S3DF uses Loft vCluster to provide fully-functional virtual Kubernetes clusters, each with its own dedicated API server and control plane. Within each vCluster, tenants can freely deploy Custom Resource Definitions (CRDs), create namespaces, and manage other cluster-scoped resources that are typically restricted in standard Kubernetes namespaces.

  • To request one file a ticket to s3df-help@slac.stanford.edu, specifying:

    • Purpose: like application to run
    • Environment: Production, interim, development.
    • Facility: Facility to which it will belong i.e.

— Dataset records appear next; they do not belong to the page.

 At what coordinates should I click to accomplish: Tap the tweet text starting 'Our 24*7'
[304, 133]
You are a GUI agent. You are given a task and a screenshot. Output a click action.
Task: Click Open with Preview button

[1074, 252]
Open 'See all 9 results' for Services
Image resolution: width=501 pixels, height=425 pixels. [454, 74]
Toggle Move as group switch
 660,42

AD, Rubin, LCLS.
    • vCluster Owners: Users who should have access to the new vCluster.
  • To access the newly created vcluster, go to https://k8s.slac.stanford.edu/<vcluster_name>, authenticate and fetch a kubernetes token, it will look like:

kubectl config set-cluster "<vcluster_name>" --server=https://k8s.slac.stanford.edu:443/api/<vcluster_name>
kubectl config set-credentials "<username>@slac.stanford.edu@<vcluster_name>"  \
    --auth-provider=oidc  \
    --auth-provider-arg='idp-issuer-url=https://dex.slac.stanford.edu'  \
    --auth-provider-arg='client-id=vcluster--<vcluster_name>'  \
    --auth-provider-arg='client-secret=REDACTED' \
    --auth-provider-arg='refresh-token=' \
    --auth-provider-arg='id-token=REDACTED-TOKEN'
kubectl config set-context "<vcluster_name>" --cluster="<vcluster_name>" --user="<username>@slac.stanford.edu@<vcluster_name>"
kubectl config use-context "<vcluster_name>"

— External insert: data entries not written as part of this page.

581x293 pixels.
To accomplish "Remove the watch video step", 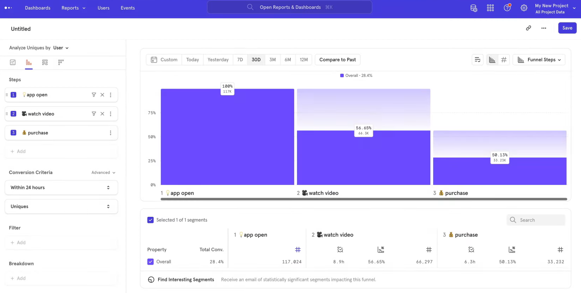I will (102, 114).
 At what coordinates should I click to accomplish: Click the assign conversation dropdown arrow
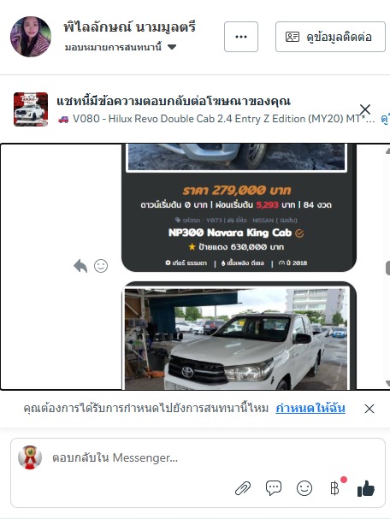click(x=172, y=47)
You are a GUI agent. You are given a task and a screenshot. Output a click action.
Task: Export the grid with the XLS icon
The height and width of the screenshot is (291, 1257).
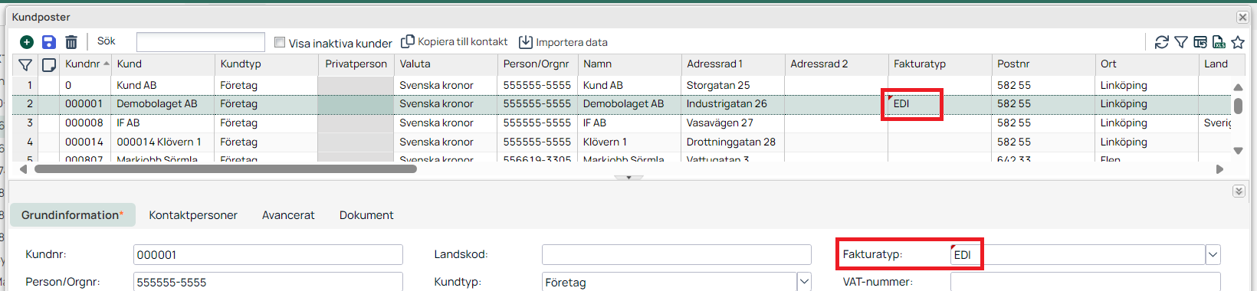click(x=1219, y=42)
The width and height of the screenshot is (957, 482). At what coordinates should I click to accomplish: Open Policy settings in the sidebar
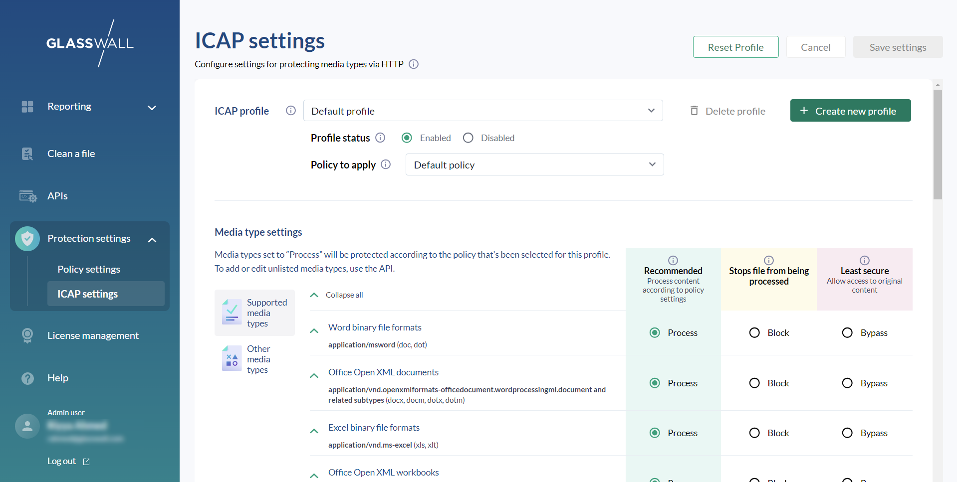coord(89,269)
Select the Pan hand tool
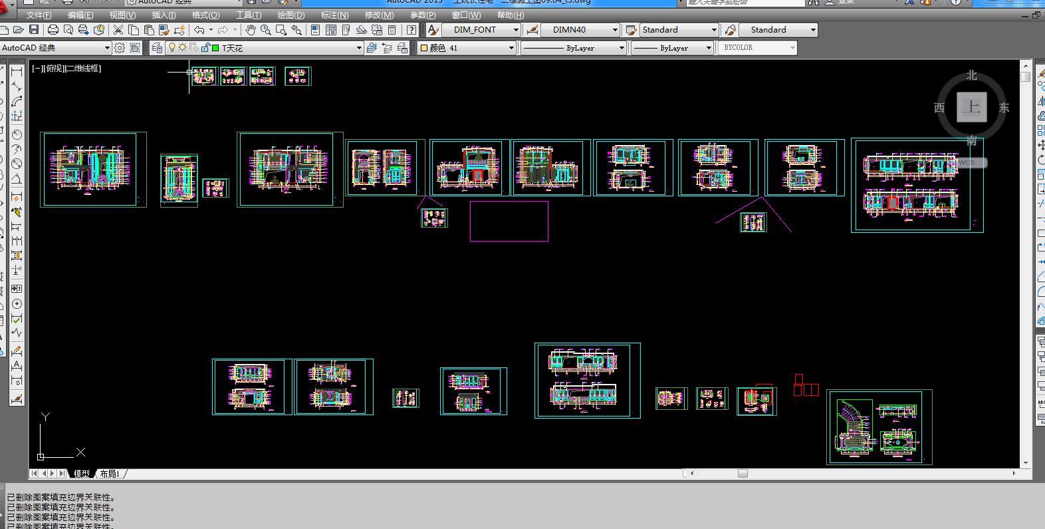1045x529 pixels. [x=250, y=30]
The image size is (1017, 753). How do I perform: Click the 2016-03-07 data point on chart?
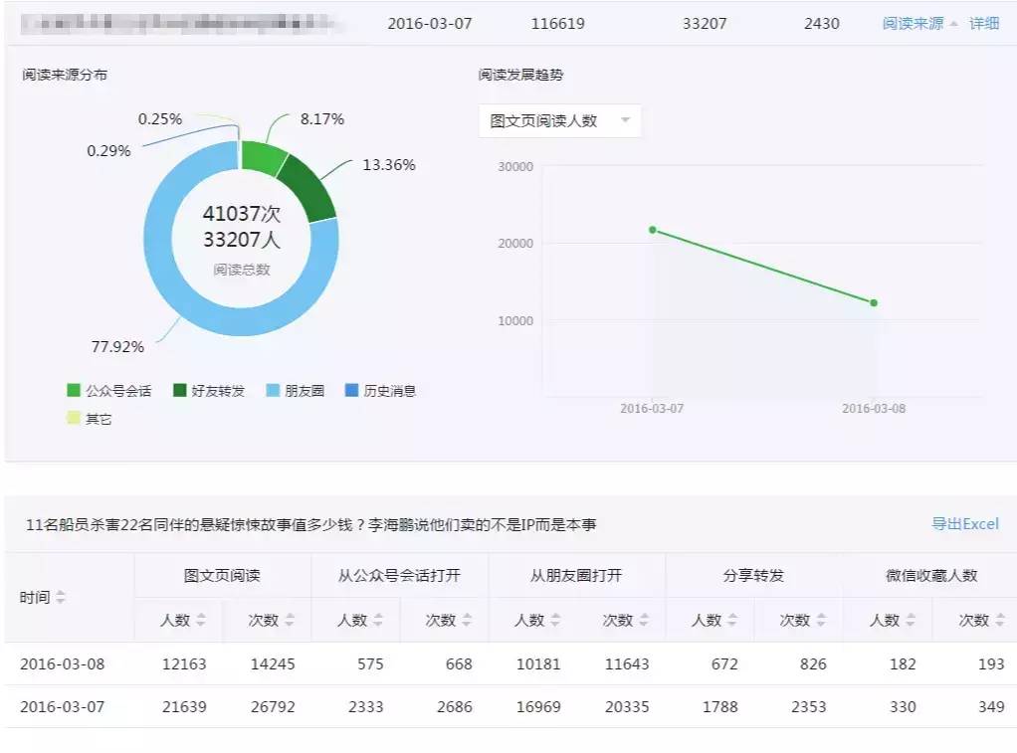pyautogui.click(x=653, y=230)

Accessing the Kubernetes Environment (vclusters)

  1. Once a vcluster has been vetted and created by an admin for you, or you have been added as a user to an existing vcluster, login and configuration details to access the vcluster will be provided.

  2. The Kubernetes vcluster API will be accessed via kubectl commands, where authentication to the API is handled via a generated token to configure your local kubectl.

[!IMPORTANT]

Due to SLAC cyber policy, new credentials are required every 12 hours and thus they must relog back in (to the authentication portal provided once vcluster access is granted) to fetch a new token and update their local kubectl configuration.

  1. Once you are connected to the vcluster, you can use kubectl to interact with the Kubernetes API and deploy your applications.
Overview of the process:
┌─────────────┐
│    You      │
└──────┬──────┘
       │
       ├─→ Open login page
       │   (https://k8s.slac.stanford.edu/<vcluster_name>)
       │
       ├─→ Authenticate with SLAC account
       │
       ├─→ Download kubeconfig + token
       │   (Token expires in 12 hours)
       │
       ├─→ Run kubectl commands locally
       │
       └─→ Kubernetes API (vcluster)
           │
           └─→ Deploy Pods, Services, Deployments

Why use vclusters?

Vclusters are a lightweight, virtualized Kubernetes cluster that runs inside a namespace of a parent Kubernetes cluster. They provide a way to create isolated Kubernetes environments for different users or teams without the overhead of managing multiple physical clusters. This allows us to efficiently utilize our resources while providing flexibility and isolation for different workloads and users.